Quantum computing startup launches to solve ‘impossible problems’

Market news |
By Rich Pell



The company’s neutral-atom technology, developed at Harvard University and the Massachusetts Institute of Technology, uses highly scalable, programmable neutral atom arrays as an industry leading scalable, programmable quantum computational platform. QuEra researchers, says the company, are building the world’s most powerful quantum computers to take on computational tasks that are currently deemed impossibly hard.

The company’s hardware uses arrays of neutral atoms where hundreds of atoms are cooled and then arranged by laser fields in a small vacuum chamber. While the chamber’s glass walls are at room temperature, just millimeters away the atoms are laser-cooled to a virtual standstill, reaching one millionth of a degree Kelvin above absolute zero. That is over a million times colder than deep space and over a thousand times colder than the superconducting qubits by other industry participants, says the company.

Unlike quantum computers based on trapped ions, which repel in close-packed quarters, QuEra’s system can arrange hundreds of neutral atoms into sub-millimeter arrays. By way of comparison to classical computing, this density is similar to the transistor density on a late 1990s Intel CPU.

However, says the company, instead of connecting transistors by wires, it connects its neutral-atom qubits by “Rydberg blockade,” where laser flashes drive electrons in selected atoms to an outer orbital which causes the parent atoms to briefly “puff up” – but only on the condition that it is not blocked by another puffed up atom. This blockade forms the company’s conditional logic gate and can happen in as short of a time period as a few nanoseconds – once again similar to a 1990s Intel CPU.
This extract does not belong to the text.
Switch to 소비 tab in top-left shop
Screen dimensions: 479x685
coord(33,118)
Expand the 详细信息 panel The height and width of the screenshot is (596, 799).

However, unlike a conventional CPU, the computational power of a quantum computer is exponential in the number of qubits. The company says that it has completed the construction of their first 256-qubit device which will be soon accessible to customers. This device, says the company, holds the promise to prove useful today – not years from now – by targeting applications in quantum optimization and quantum simulation.

This, says the company, is its first step towards addressing today’s “impossible problems” in materials, finance, chemistry, logistics, pharmaceuticals and more.

“There is an enormous opportunity to make headway on some of today’s most critical – and presently impossible – problems that impact nearly every one of us,” says Alex Keesling, CEO of QuEra and co-inventor of QuEra’s technology. “With our first machine, we are excited to begin to demonstrate what quantum computers can do for humanity.”

In addition to Rakuten, which led the financing round, investors include Day One Ventures, Frontiers Capital and leading tech investors Serguei Beloussov, and Paul Maritz among others.

Takuya Kitagawa, Chief Data Officer at Rakuten says, “QuEra’s proprietary technology combined with its team of pioneers in quantum computing is unmatched. QuEra will accelerate the quantum computing industry’s trajectory, making it a technology not of the future, but of today.”

The company also recently received a DARPA award, and has already generated $11 million in revenue.